The management solution for persistently occurring non-specific vaginosis is to restore the vaginal acidity.  The best way to do this is not through using preparations such as Aci-jel which can very quickly be buffered and neutralised but instead to increase the acid production within the vagina by using twice weekly estrogen cream or similar product such as Vagifem.  Oestrogen achieves an increase in the vaginal acidity, improves the epithelial resistance to infiltration of organisms that should be retained within the cavity of the vagina, not within the epithelial wall of the vagina, and it also increases IgA antibody secretion into vaginal mucus.  All of the above tends to keep the population of Candida and Gardnerella at low levels and promote the correct environment for acidophilus/lactobacillus to become the dominant organisms once again and thereby ‘policing’ the vaginal environment.  The vaginal oestrogen approach can be used even in teenage women and is not simply a management for post menopausal women.  Obviously post the menopause the treatment should be continued ad infinitum but for premenopausal women then usually the management is simply carried out as a three month course.  Some women during the transition part of their lives in their fourth decade may also however need to continue twice weekly oestrogen ad infinitum before the menopause has actually occurred should their symptoms relapse following cessation of an initial three month course.  When instituting a three month course of  estrogen cream it is also a good idea to prescribe a two day course of Tinidazole at 500mg b.d. for two days (warn against concurrent alcohol use) in conjunction with Fluconazole, 150mg stat, followed by 50mg daily for six days. 

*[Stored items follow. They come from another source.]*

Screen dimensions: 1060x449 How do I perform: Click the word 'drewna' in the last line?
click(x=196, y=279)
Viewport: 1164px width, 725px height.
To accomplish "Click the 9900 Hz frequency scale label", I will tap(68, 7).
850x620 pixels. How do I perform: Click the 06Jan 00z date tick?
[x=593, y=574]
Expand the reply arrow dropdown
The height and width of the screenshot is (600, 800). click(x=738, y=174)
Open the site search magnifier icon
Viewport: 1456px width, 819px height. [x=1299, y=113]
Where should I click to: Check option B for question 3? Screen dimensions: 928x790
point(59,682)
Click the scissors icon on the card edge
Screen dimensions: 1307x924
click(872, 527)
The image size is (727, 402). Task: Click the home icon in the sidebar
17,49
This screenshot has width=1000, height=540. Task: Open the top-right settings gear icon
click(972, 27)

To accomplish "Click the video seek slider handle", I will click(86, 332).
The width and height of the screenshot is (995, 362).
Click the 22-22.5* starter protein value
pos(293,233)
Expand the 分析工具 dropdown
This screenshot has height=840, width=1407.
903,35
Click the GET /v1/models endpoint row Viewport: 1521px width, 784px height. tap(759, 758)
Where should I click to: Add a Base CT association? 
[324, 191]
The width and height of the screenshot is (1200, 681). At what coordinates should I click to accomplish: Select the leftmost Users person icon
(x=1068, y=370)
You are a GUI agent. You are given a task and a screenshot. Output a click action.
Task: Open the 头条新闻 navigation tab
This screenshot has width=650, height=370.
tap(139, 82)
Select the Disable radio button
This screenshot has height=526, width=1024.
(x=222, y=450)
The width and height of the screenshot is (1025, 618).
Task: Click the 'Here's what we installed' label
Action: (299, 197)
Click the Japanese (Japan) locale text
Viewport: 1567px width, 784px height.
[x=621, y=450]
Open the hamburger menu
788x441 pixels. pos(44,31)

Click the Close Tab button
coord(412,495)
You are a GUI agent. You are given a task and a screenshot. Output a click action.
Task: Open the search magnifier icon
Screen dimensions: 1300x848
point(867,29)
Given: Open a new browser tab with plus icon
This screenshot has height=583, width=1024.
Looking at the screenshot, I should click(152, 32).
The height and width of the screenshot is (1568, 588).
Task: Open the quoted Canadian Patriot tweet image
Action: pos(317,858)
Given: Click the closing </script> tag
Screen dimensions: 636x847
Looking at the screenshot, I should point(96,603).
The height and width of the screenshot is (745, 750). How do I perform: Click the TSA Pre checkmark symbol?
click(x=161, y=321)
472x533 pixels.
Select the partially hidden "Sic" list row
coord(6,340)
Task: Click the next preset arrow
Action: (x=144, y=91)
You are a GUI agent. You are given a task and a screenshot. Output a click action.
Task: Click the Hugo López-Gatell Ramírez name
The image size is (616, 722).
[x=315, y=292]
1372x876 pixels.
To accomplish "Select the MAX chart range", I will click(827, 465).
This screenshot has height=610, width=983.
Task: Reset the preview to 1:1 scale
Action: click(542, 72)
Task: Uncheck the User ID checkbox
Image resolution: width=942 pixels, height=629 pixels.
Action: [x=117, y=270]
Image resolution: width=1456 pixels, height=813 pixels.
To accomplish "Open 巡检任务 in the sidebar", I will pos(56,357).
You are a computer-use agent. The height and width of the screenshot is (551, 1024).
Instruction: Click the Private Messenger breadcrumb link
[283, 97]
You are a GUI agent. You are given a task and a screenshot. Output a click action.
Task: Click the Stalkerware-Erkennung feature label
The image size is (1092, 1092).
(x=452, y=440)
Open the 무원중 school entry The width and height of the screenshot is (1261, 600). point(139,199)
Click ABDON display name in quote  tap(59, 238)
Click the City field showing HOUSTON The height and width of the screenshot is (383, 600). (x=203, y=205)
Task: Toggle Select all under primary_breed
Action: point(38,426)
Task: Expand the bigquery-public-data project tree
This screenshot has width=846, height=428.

In addition I would advise checking the serum zinc level by requesting a serum zinc assay.  The normal range quoted 10-17umol/L.  The range quoted by various laboratories can differ but I would advocate that if a woman is found to have a level of 10umol/L or lower then a two-week course of 250mg zinc sulphate tablets, one daily, should be instituted, followed by over-the-counter self prescribing of zinc thereafter on an ongoing basis (such usually contributes around 15mg of elemental zinc.)  This advice cannot be presented as hard scientific data, it has simply been an observation made over the years.  Zinc is a trace element requirement within the diet and it is very rare that one can become zinc deficient due to dietary intake.  Nonetheless many women with recurring vaginal irritation/discharge issues are found in my experience to have low levels of zinc and anecdotally report improvement in the symptoms following zinc replacement.  Zinc replacement will not help if the zinc level has not been shown to be low.  One cannot produce hard scientific support for this approach however but it has simply been a clinical observation of mine over many years of clinical experience in treating this difficult problem.